We'll get that 'bug' fixed for ya, Apple says, one month after publishing it as a patent
APPLE denies claims it was tracking iPhone users. Then says it will fix a certain "bug". Which it filed a patent for two years ago.
APPLE has denied claims it was tracking the location of iPhone users but said it planned to fix "bugs" that resulted in location data being unencrypted and stored for up to a year.
"Apple is not tracking the location of your iPhone," the California company said. "Apple has never done so and has no plans to ever do so."
However, the Cupertino, California company is already drawing fire for the backtrack, with several media sources claiming Apple filed a patent for its "bug" back in 2009.
Forbes reports the patent for “Location Histories for Location Aware Devices” was published last month and came to the attention this week of Ryan Tate at Gawker.

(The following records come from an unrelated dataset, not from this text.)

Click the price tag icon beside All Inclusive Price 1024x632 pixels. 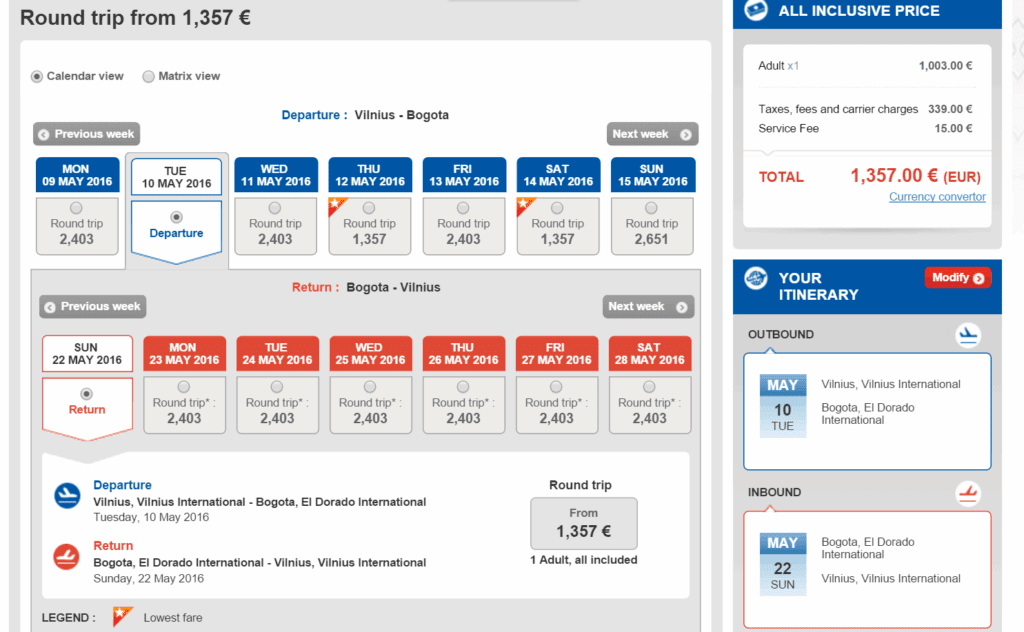[757, 11]
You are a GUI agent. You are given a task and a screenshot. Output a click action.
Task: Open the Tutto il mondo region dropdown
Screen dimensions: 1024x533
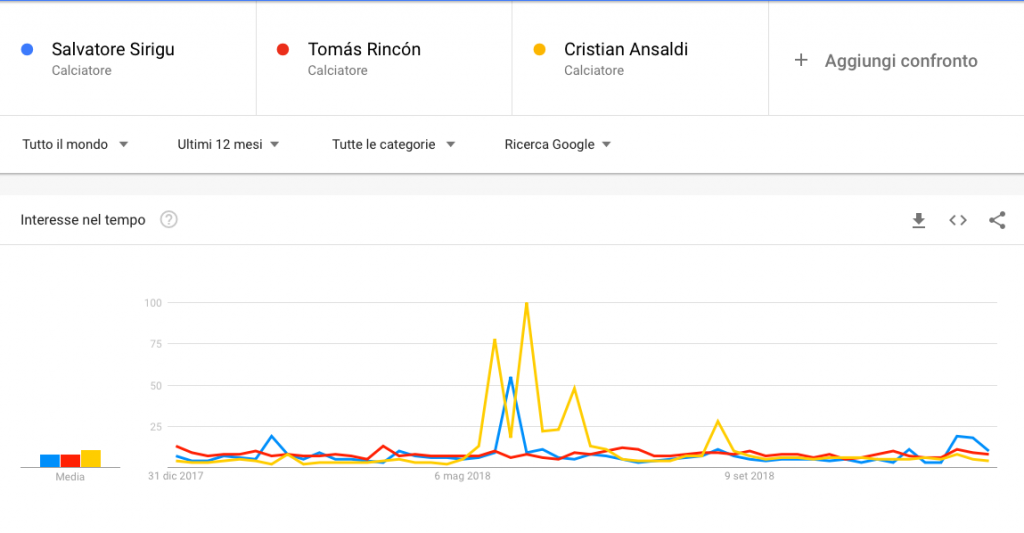(76, 144)

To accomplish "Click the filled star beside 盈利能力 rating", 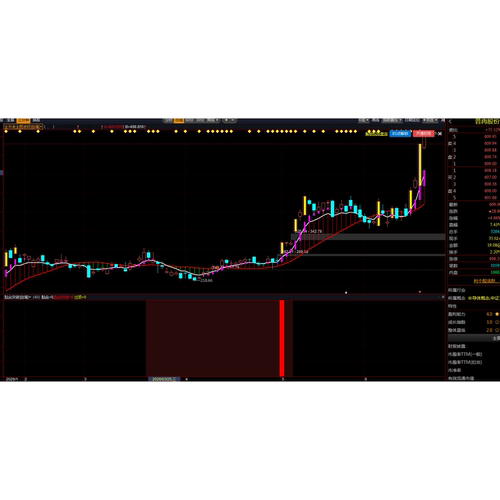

Apple said the iPhone was not logging a user's location but maintaining a database of nearby Wi-Fi hotspots and cell towers to "help your iPhone rapidly and accurately calculate its location when requested."
The statement was Apple's first on the issue since a pair of researchers raised privacy concerns last week with their revelation that iPhones and iPads were storing latitude and longitude coordinates along with a time stamp.
Apple said the location data researchers were seeing on the iPhone is "not the past or present location of the iPhone, but rather the locations of Wi-Fi hotspots and cell towers surrounding the iPhone's location, which can be more than one hundred miles away from the iPhone".
"This data is sent to Apple in an anonymous and encrypted form," Apple said.
At the same time, however, Apple said it planned to reduce the amount of time the Wi-Fi and cell tower data is stored on the iPhone from as much as a year to seven days.
"The reason the iPhone stores so much data is a bug we uncovered and plan to fix shortly," Apple said.
"We don't think the iPhone needs to store more than seven days of this data."
Apple also said the data cache will eventually be encrypted and can be deleted by a user when Location Services is turned off on the iPhone.
US lawmakers this week invited Apple and Google to attend a hearing on privacy next month following the claims that the iPhone and Android devices were regularly tracking a user's location and storing the data.
The House Energy and Commerce Committee also sent letters this week to Apple, Google, Microsoft, Nokia, Research in Motion, and Hewlett-Packard asking whether their devices are tracking, storing, and sharing users' locations.